Monday, March 31, 2008

"all you need


is a new idea" said the dancer/choreographer twyla tharp.


ah, if only it were that easy. we can be enlightened by a cup of coffee and it won't survive the day. waking from a fantastic dream, we feel we've the world by the tail. by the time we get out of bed, the sky look gray and bare.


a new idea! yes, of course. yet it must grab us, motivate us, obsess our thoughts and drive our feet. unfortunately, our heads are already full of categories, circles, childhood, money, houses, cars, cares, children, work, history, the news. there is simply no room for anything else.


we tend to live in the closed system of ourselves. stumbling and groping, we grasp at whatever works and hold onto it for dear life. how can we escape the safe but inhibiting patterns we've built up to support the edifice we've created?


i've mentioned a cup of coffee. of course, there are other drugs: pot, prozac, or more desperately, heroin and sleeping pills. whatever breaks the circle of our judgements, for in not accepting others we do not accept ourselves.

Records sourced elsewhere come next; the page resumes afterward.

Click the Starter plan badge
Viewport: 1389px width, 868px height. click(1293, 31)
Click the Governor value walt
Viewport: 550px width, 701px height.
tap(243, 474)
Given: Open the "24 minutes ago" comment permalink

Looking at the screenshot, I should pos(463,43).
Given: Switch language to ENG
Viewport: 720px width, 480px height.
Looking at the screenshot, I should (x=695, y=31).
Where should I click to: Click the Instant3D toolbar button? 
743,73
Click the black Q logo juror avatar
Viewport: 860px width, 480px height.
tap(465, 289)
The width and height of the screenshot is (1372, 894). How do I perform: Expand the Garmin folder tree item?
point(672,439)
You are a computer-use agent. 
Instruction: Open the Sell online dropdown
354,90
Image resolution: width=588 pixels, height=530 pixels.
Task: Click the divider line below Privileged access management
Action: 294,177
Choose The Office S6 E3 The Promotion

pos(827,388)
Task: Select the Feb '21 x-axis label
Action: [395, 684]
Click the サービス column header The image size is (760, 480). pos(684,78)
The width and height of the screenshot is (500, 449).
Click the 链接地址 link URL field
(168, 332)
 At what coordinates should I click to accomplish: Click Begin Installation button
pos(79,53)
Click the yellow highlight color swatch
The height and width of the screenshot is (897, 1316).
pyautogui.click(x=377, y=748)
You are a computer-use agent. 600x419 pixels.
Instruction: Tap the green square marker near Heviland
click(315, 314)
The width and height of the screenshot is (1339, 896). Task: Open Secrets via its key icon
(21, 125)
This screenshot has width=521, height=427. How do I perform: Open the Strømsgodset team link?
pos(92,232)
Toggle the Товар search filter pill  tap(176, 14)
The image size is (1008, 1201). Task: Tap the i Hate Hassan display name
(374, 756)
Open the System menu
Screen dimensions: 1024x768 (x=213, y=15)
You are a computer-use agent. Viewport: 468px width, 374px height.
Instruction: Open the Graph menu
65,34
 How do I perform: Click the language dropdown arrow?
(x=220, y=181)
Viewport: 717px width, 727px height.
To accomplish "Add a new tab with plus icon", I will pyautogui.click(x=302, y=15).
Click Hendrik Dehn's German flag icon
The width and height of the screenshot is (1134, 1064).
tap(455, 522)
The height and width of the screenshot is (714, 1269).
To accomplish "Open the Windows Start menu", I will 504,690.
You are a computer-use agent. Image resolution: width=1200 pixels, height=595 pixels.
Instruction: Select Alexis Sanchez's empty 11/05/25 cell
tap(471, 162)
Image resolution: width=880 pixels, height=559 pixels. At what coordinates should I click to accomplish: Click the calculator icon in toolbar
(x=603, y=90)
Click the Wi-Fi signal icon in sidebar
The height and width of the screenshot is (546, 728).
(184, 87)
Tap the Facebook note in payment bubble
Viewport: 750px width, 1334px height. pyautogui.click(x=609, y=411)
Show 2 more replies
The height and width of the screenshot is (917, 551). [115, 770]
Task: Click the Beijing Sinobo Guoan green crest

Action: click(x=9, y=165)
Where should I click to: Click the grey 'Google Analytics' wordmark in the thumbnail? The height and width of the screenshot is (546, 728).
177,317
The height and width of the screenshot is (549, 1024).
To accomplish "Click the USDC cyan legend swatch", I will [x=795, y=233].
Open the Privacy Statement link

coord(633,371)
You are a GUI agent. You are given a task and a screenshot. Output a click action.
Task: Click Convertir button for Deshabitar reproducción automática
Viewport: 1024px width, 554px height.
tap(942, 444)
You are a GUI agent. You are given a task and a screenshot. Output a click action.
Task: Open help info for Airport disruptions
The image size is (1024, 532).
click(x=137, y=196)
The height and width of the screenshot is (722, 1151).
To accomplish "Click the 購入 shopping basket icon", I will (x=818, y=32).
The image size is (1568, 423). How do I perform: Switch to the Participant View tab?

how often do we come out of a movie, a play, or rise from reading a novel, to feel we've broken free, entered another's way of being, of looking, of acting and reacting? for an hour, even two, we see the world with love's eyes, everything possible, everything new. (the charm of youth.) and gradually the bright sun sets.


as many of the wise have said, we have to get out of our own way. and this may be as simple as saying yes where we've said no, walking down a new street, confronting a bully. the desire to do things differently has to grow huge, or be thrust upon us.


in solitary confinement, the black panther george jackson invented and practiced his own form of yoga. then there was the fellow imprisoned in a box during the american civil war. to pass the time he invented the repeating rifle. war and famine, earthquakes and fire, marriage and divorce, children and death, how do we submit to a boot-camp by choice?


in a recent book on work the therapist thomas moore uses the example of following your own daimon, the little voice inside which gives us a sense of direction. in 'how to get control of your time and your life' by alan lakein the author submits that fifteen minutes of planning early in the day may be worth more than all the good intentions in the world. (he also says, '80% of the results come from the first 20% of effort.' and other good things.)


every answer is personal. usually i avoid going back to places where i've had a pleasant experience. living in the same town for years on end, this isn't always possible. a week ago i returned to table mountain, a local pilgrimage site for spring flowers. i'd last gone five years ago. here is the first record: www.pbase.com/wwp/table_mountain the first view seems easy and fresh. especially in conversation with a friend. the second time i was alone and it was easter. something darker and more brooding entered into the pictures. www.pbase.com/wwp/easter


same place. new idea. for a moment there was room for it.